Microsoft Windows Azure Cloud Meets MySQL
Call them strange — but smart — bedfellows in Microsoft’s cloud. As part of the Microsoft Windows Azure initiative, Microsoft says the Azure cloud will support MySQL, the open source database. Frankly, The VAR Guy thinks it’s a brilliant move. Here’s why.
First, some background: Microsoft’s traditional on-premise Windows Server offering runs a range of open source databases, email systems, content management systems, CRM software and so on. Keep in mind that Microsoft employs an open source chief. Also, Microsoft has quietly worked to certify multiple open source applications on Windows Server.
Moving ISVs to the Cloud
Now, Microsoft is seeking to repeat that success with Windows Azure, the company’s newly launched cloud computing environment. On the one hand, Azure is a platform that allows traditional ISVs (independent software vendors) to re-write their on-premise server applications for cloud computing. On the other hand, Windows Azure could open the door to a range of new, innovative cloud apps.

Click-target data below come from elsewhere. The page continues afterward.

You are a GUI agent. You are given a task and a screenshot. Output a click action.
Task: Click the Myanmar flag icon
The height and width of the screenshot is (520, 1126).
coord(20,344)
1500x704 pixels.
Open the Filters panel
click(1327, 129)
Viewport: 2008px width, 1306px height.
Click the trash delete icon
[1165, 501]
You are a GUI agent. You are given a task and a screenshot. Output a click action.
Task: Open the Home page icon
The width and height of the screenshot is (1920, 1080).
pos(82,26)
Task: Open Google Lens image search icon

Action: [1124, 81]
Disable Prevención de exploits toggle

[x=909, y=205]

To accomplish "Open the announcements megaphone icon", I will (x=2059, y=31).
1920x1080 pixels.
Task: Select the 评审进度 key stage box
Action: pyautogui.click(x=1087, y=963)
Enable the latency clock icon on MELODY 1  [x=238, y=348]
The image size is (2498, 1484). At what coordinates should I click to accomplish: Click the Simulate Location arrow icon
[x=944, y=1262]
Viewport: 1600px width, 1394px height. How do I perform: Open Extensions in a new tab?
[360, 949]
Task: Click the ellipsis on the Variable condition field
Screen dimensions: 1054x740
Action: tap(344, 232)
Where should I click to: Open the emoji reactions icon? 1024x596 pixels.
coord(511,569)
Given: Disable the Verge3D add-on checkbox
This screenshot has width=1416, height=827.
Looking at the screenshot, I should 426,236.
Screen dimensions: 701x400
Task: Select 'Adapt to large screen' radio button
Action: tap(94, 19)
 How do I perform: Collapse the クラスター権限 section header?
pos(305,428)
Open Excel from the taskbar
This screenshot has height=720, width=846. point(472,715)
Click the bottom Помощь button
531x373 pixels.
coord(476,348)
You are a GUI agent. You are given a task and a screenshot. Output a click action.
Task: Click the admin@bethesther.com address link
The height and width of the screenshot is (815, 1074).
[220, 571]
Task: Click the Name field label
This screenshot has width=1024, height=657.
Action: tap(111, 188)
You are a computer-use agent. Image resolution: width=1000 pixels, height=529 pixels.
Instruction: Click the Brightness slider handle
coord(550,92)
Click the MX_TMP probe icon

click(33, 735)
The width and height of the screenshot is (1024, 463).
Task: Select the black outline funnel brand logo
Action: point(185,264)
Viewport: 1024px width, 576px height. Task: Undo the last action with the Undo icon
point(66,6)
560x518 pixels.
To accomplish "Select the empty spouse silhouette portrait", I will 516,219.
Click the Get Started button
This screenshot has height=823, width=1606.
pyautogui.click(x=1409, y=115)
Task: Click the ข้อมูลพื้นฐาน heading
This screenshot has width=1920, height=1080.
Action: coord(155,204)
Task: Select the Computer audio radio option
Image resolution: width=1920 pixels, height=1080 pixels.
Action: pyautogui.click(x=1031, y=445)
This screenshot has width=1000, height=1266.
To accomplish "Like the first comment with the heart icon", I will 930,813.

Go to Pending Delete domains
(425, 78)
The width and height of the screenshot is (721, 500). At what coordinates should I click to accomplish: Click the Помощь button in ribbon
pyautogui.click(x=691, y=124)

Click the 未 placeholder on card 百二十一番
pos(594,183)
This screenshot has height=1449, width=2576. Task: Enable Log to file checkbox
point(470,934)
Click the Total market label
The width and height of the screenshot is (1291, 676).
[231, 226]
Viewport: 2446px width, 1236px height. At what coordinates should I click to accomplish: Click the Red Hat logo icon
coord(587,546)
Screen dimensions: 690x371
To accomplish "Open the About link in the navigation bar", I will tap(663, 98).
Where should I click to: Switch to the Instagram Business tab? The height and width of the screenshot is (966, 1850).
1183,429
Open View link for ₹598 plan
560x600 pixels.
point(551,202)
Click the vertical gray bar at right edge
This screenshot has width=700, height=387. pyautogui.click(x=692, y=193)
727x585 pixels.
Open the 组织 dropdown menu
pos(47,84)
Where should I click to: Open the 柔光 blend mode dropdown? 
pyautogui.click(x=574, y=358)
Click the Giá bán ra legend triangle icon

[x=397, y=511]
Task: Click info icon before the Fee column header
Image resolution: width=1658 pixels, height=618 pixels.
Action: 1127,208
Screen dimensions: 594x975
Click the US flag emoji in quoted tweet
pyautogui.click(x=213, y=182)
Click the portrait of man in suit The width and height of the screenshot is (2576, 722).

Along the way, some big-name open source applications could land in the Azure cloud. For example, “we’ve enabled MySQL on top of Windows Azure,” said Microsoft’s Prashant Ketkar, director of product marketing for Windows Azure. Ketkar made the statement during a July 15 meeting with The VAR Guy at the Microsoft Worldwide Partner Conference 2009 (WPC09) in New Orleans.
The VAR Guy must admit: He double-checked his interview notes because Microsoft’s own developer network suggests MySQL cannot be hosted on Azure. But Ketkar clearly stated to The VAR Guy: “We’ve enabled MySQL on top of Windows Azure.”
Hmmm. Interesting stuff, especially since MySQL is so popular with hosting providers. Plus, Oracle stands to acquire MySQL as part of the pending Sun Microsystems buyout.
Oracle: The Azure Wild Card
Oh, and while we’re on the subject of Oracle… You’ll recall that Oracle was among the first major ISVs to port all of its applications from Unix over to Windows NT Server in the 1990s. It was a winning strategy that allowed Oracle to compete more effectively against Microsoft SQL Server on NT.
Fast forward to the present. The big question: Will Oracle, IBM/Lotus and other major ISVs offer some applications in the Azure cloud? The VAR Guy tends to doubt it. But remember this: SAP’s Business ByDesign — an on-demand SAP offering — will join the Windows Azure effort, says Microsoft’s Ketkar.
Hmmm. Can Windows Azure be the next-generation platform for ISVs moving to the cloud? The VAR Guy is watching. Closely.